НЕТ ЛИ СРЕДИ ВАС ДЕТДОМОВСКИХ?
Я ночевал на трассе, в бригаде трубоукладчиков.
Был сентябрь, темнело уже относительно рано, и в сумерках все вокруг оживало, как бы распрямляясь, стряхивая с плеч удушающую дневную жару.
Порядки, однако, царили на трассе строгие. Чуть, поужинав, начали расшевеливаться, расходиться, чуть затенькала где-то гитара, как тут же раза два предупреждающе мигнул свет и вдруг захлебнулся последним всхлипом, чихнул и смолк монотонно стучавший движок. По мысли начальства, гореть свету после десяти часов было незачем — пора спать. А народ на трассе такой молодой, что уснуть ему в этот час невозможно; и долго еще в наступившей тишине и темени шастали меж вагончиков какие-то тени и вспыхивала ночь испуганными вскриками, хохотом или бранью. Называлось это — гулять.

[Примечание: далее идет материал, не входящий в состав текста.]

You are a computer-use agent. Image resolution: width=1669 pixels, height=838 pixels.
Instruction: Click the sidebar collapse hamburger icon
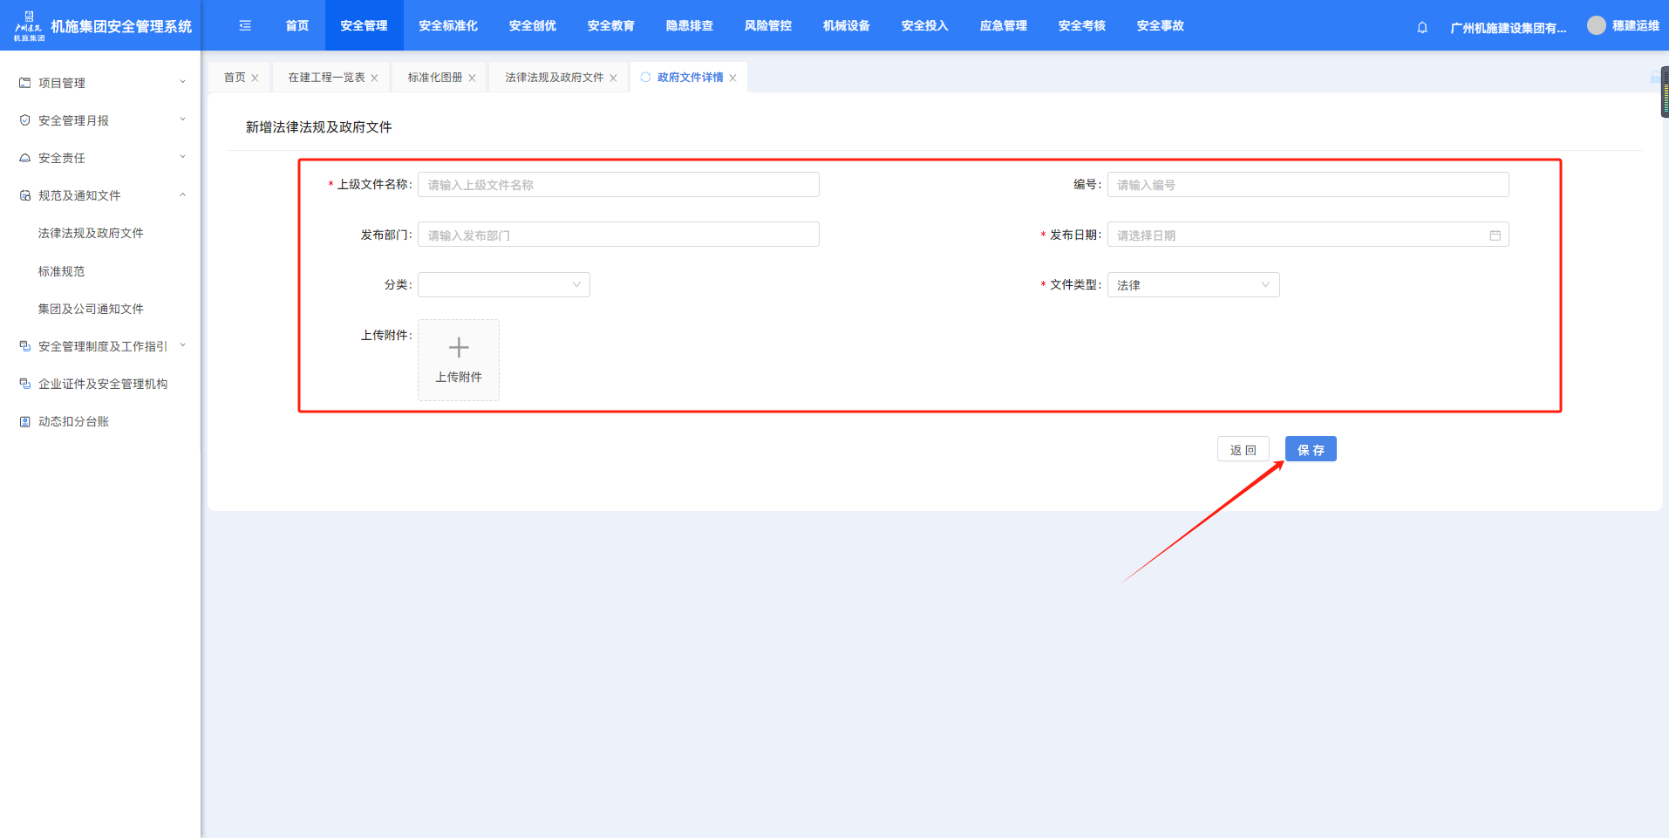(x=245, y=26)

Из нашего вагончика, впрочем, гулять никто не пошел. Покурили в темноте на крылечке, глядя, как желто-голубым вспухают и тают вдали фары проходящих трубовозов, да и порешили — на боковую… Легли, поворочались — не спится. Тут и пошла потихоньку травля. Треп пошел. Особенно Коля Мирутко заливал. Маленький такой, почти бессловесный днем изолировщик. Байки он выдавал тихим ровным голосом, но, во-первых, сам никогда не смеялся, а во-вторых, паузу умел выдержать, как настоящий актер.
И — «го-го-го!» И — «га-га-га!» Стенки трясутся…
В самый разгар трепа заявляется к нам еще один гость — вошел, чуть пригнувшись, весь черный на голубовато-лунном фоне раскрытой двери. Длинный, рукастый.
— Здорово, — говорит, — мужики! Весело живете…
— Не жалуемся, а тебе кого?
— Да вот сказали, у вас переночевать можно. Место свободное. Я тут на трубовозе, поломался малость… Га?
— Поломался — так дальше на тройке дуй, — предложил Колюня.
— Чего-чего?
— На собственной тройке дуй! Две ляжки в пристяжке, а сам в корню.
«Го-го-го! Га-га-га!» — взорвался вагон. Мужик растерянно покрутил шеей, а потом вдруг и сам заколыхался, зашелся смехом.
— Язвы вы! — говорит, отдышавшись. — А где ж все-таки у вас тут приткнуться? Га?
— Да вон в углу верхняя койка.
Он по-солдатски быстро, ловко скинул, сложил на тумбочке свою рубашку, штаны, душновато отдающие соляркой, запрыгнул в койку надо мной и, еще укладываясь, выдал, напирая на мягкое украинское «г», что-то такое — не помню уж что, — чему все посмеялись. Потом, однако, он как-то затих, помалкивал и только подхихикивал чуть-чуть, как бы выдавливая из себя смешок, чтоб другие не обиделись, хотя вряд ли кто-то, кроме меня, это и замечал. Хохочущие люди к другим неприметливы.